TASKS:
1/ Which names does the twisted.web.client import block in the merge proposal's diff list, and which of them does the diff remove?
2/ Write the next portion of the merge proposal's diff, starting after the closing parenthesis of the twisted.web.client import.

EXTRACT:
########################################
← Back to team overview

launchpad-reviewers team mailing list archive

[Merge] ~pappacena/launchpad:https-mirror-prober-proxy-fix into launchpad:master

 

Thiago F. Pappacena has proposed merging ~pappacena/launchpad:https-mirror-prober-proxy-fix into launchpad:master.

Commit message:
Adding a HTTPS proxy-CONNECT for twisted, and using it for HTTPS mirrors prober.

Requested reviews:
  Launchpad code reviewers (launchpad-reviewers)

For more details, see:
https://code.launchpad.net/~pappacena/launchpad/+git/launchpad/+merge/380650

- Added a new type of HTTP Agent at lp.services.httpproxy.connect_tunneling, so we can reuse it for future implementations that needs to make HTTPS requests through proxy
- Changed the prober to use this new type of agent
-- 
Your team Launchpad code reviewers is requested to review the proposed merge of ~pappacena/launchpad:https-mirror-prober-proxy-fix into launchpad:master.
diff --git a/lib/lp/registry/scripts/distributionmirror_prober.py b/lib/lp/registry/scripts/distributionmirror_prober.py
index c633fb8..fd40f8d 100644
--- a/lib/lp/registry/scripts/distributionmirror_prober.py
+++ b/lib/lp/registry/scripts/distributionmirror_prober.py
@@ -13,6 +13,10 @@ import os.path
 from StringIO import StringIO
 
 import OpenSSL
+from OpenSSL.SSL import (
+    Context,
+    TLSv1_1_METHOD,
+    )
 import requests
 from six.moves import http_client
 from six.moves.urllib.parse import (
@@ -31,13 +35,11 @@ from twisted.internet.defer import (
     CancelledError,
     DeferredSemaphore,
     )
-from twisted.internet.endpoints import HostnameEndpoint
 from twisted.internet.ssl import VerificationError
 from twisted.python.failure import Failure
 from twisted.web.client import (
     Agent,
     BrowserLikePolicyForHTTPS,
-    ProxyAgent,
     ResponseNeverReceived,
     )
########################################
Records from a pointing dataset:
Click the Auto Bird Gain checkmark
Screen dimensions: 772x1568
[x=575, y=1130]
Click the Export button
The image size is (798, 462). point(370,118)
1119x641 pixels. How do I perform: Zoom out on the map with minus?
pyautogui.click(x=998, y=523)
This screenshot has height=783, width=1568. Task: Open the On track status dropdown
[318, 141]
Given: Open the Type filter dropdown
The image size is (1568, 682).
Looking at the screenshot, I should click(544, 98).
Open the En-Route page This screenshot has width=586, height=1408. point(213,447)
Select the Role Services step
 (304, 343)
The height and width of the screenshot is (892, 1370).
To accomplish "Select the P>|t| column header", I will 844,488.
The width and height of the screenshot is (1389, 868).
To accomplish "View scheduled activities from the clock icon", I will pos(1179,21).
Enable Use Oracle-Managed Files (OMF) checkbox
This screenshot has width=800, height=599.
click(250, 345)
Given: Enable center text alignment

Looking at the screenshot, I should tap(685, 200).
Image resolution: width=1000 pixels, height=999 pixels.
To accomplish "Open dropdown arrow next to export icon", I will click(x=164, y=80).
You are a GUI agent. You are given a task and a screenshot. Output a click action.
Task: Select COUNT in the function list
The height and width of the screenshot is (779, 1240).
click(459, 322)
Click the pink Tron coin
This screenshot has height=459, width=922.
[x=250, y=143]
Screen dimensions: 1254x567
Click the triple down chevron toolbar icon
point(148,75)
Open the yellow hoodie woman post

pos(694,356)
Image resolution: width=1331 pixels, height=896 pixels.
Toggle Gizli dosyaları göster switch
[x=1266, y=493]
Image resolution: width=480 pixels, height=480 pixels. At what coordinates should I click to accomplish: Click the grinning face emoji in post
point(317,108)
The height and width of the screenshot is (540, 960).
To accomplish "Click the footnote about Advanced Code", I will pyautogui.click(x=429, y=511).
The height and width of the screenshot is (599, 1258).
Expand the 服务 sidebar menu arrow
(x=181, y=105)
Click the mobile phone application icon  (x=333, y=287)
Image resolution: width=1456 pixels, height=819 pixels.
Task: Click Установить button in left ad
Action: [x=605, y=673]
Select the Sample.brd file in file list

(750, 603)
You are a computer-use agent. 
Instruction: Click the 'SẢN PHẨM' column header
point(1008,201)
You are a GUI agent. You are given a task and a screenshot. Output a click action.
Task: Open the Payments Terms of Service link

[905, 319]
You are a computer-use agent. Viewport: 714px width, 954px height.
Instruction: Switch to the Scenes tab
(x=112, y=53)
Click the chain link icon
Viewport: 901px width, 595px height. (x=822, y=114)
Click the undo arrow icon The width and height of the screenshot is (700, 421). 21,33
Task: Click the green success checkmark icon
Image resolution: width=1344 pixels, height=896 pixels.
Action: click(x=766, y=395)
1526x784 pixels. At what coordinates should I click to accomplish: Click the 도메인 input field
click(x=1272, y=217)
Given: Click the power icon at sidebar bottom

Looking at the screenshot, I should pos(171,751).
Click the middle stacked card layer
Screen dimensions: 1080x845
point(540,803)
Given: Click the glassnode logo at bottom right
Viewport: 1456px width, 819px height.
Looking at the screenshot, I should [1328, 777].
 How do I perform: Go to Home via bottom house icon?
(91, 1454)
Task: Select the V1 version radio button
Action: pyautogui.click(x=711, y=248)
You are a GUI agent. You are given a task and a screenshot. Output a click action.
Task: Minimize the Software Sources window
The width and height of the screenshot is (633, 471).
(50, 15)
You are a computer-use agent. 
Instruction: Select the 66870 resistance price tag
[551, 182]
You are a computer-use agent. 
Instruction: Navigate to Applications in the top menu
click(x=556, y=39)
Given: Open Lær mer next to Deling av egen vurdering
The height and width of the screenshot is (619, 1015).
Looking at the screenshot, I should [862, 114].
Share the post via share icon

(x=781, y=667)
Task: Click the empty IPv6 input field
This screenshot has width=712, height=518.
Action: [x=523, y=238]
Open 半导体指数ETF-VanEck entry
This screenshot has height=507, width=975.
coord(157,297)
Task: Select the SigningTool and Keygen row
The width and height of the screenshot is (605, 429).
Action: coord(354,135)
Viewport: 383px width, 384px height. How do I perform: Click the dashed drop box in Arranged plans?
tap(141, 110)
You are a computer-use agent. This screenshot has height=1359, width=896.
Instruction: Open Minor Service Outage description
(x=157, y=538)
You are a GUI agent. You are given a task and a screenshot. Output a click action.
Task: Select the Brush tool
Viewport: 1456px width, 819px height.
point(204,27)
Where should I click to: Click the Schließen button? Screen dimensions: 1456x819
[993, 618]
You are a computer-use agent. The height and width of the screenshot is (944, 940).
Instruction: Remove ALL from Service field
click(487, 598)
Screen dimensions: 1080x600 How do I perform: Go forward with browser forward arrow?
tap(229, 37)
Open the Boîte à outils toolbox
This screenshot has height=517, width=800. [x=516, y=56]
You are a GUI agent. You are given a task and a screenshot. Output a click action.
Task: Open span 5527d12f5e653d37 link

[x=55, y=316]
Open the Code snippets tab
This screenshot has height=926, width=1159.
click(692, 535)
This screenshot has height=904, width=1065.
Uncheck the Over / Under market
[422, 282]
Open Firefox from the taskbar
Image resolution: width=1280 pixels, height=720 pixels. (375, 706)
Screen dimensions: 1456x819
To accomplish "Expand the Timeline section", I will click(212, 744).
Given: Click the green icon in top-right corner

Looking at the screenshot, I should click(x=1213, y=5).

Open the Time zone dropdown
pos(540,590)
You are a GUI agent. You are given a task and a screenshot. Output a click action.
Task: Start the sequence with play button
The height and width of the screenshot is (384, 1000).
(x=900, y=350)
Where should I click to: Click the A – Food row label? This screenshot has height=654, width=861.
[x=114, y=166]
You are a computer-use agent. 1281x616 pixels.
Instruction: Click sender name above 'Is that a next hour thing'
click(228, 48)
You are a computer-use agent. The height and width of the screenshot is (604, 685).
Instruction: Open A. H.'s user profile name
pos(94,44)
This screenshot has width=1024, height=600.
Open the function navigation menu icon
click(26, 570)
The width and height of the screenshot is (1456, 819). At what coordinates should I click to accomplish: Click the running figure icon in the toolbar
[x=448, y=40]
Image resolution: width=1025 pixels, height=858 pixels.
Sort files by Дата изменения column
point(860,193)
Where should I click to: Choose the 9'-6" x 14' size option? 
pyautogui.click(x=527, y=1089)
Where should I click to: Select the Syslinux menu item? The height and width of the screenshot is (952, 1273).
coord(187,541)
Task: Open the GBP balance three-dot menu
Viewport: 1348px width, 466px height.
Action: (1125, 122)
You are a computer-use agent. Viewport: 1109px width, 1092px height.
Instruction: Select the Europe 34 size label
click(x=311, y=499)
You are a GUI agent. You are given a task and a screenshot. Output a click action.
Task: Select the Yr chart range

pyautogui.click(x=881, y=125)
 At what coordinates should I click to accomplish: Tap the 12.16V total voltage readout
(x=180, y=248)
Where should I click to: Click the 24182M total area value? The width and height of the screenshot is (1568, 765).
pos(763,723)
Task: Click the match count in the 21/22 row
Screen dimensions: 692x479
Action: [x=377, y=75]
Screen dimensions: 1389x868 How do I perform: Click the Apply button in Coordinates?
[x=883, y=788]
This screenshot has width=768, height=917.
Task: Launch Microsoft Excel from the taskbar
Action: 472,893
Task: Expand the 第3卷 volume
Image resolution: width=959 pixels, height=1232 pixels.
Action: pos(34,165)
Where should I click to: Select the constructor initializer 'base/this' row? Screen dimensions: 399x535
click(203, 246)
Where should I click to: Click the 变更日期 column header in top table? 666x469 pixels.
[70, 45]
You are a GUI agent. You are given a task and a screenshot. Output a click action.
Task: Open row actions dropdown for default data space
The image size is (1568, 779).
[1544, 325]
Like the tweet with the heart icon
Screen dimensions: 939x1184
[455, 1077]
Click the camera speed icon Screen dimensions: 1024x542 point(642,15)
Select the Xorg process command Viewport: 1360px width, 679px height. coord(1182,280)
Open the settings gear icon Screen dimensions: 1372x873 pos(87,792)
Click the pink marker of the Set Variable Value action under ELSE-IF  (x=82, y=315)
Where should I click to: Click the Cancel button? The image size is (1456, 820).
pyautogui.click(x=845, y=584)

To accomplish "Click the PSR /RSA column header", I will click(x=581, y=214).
########################################
ANSWERS FOR THIS EXERCISE:
1/ Agent, BrowserLikePolicyForHTTPS, ProxyAgent, ResponseNeverReceived; the diff removes ProxyAgent.

2/
 from twisted.web.http import HTTPClient
@@ -53,6 +55,7 @@ from lp.registry.interfaces.distributionmirror import (
     )
 from lp.registry.interfaces.distroseries import IDistroSeries
 from lp.services.config import config
+from lp.services.httpproxy.connect_tunneling import TunnelingAgent
 from lp.services.librarian.interfaces import ILibraryFileAliasSet
 from lp.services.timeout import urlfetch
 from lp.services.webapp import canonical_url
@@ -205,9 +208,8 @@ class HTTPSProbeFailureHandler:
         if self.isInvalidCertificateError(error):
             invalid_certificate_hosts.add(
                 (self.factory.request_host, self.factory.request_port))
-            reason = InvalidHTTPSCertificate(
+            raise InvalidHTTPSCertificate(
                 self.factory.request_host, self.factory.request_port)
-            raise reason
         if self.isTimeout(error):
             raise ProberTimeout(self.factory.url, self.factory.timeout)
         raise error
@@ -304,6 +306,7 @@ class ProberFactory(protocol.ClientFactory):
         self.timeoutCall = None
         self.setURL(url.encode('ascii'))
         self.logger = logging.getLogger('distributionmirror-prober')
+        self._https_client = None
 
     @property
     def is_https(self):
@@ -339,15 +342,20 @@ class ProberFactory(protocol.ClientFactory):
         return self._deferred
 
     def getHttpsClient(self):
+        if self._https_client is not None:
+            return self._https_client
         # Should we use a proxy?
         if not config.launchpad.http_proxy:
             agent = Agent(
                 reactor=reactor, contextFactory=self.https_agent_policy())
         else:
-            endpoint = HostnameEndpoint(
-                reactor, self.connect_host, self.connect_port)
-            agent = ProxyAgent(endpoint)
-        return TreqHTTPClient(agent)
+            contextFactory = self.https_agent_policy()
+            contextFactory.getContext = lambda: Context(TLSv1_1_METHOD)
+            agent = TunnelingAgent(
+                reactor, (self.connect_host, self.connect_port, None),
+                contextFactory=contextFactory)
+        self._https_client = TreqHTTPClient(agent)
+        return self._https_client
 
     def connect(self):
         """Starts the connection and sets the self._deferred to the proper
diff --git a/lib/lp/registry/tests/test_distributionmirror_prober.py b/lib/lp/registry/tests/test_distributionmirror_prober.py
index c3e363c..af890a5 100644
--- a/lib/lp/registry/tests/test_distributionmirror_prober.py
+++ b/lib/lp/registry/tests/test_distributionmirror_prober.py
@@ -31,12 +31,13 @@ from twisted.internet import (
     reactor,
     ssl,
     )
+from twisted.internet.defer import (
+    CancelledError,
+    inlineCallbacks,
+    )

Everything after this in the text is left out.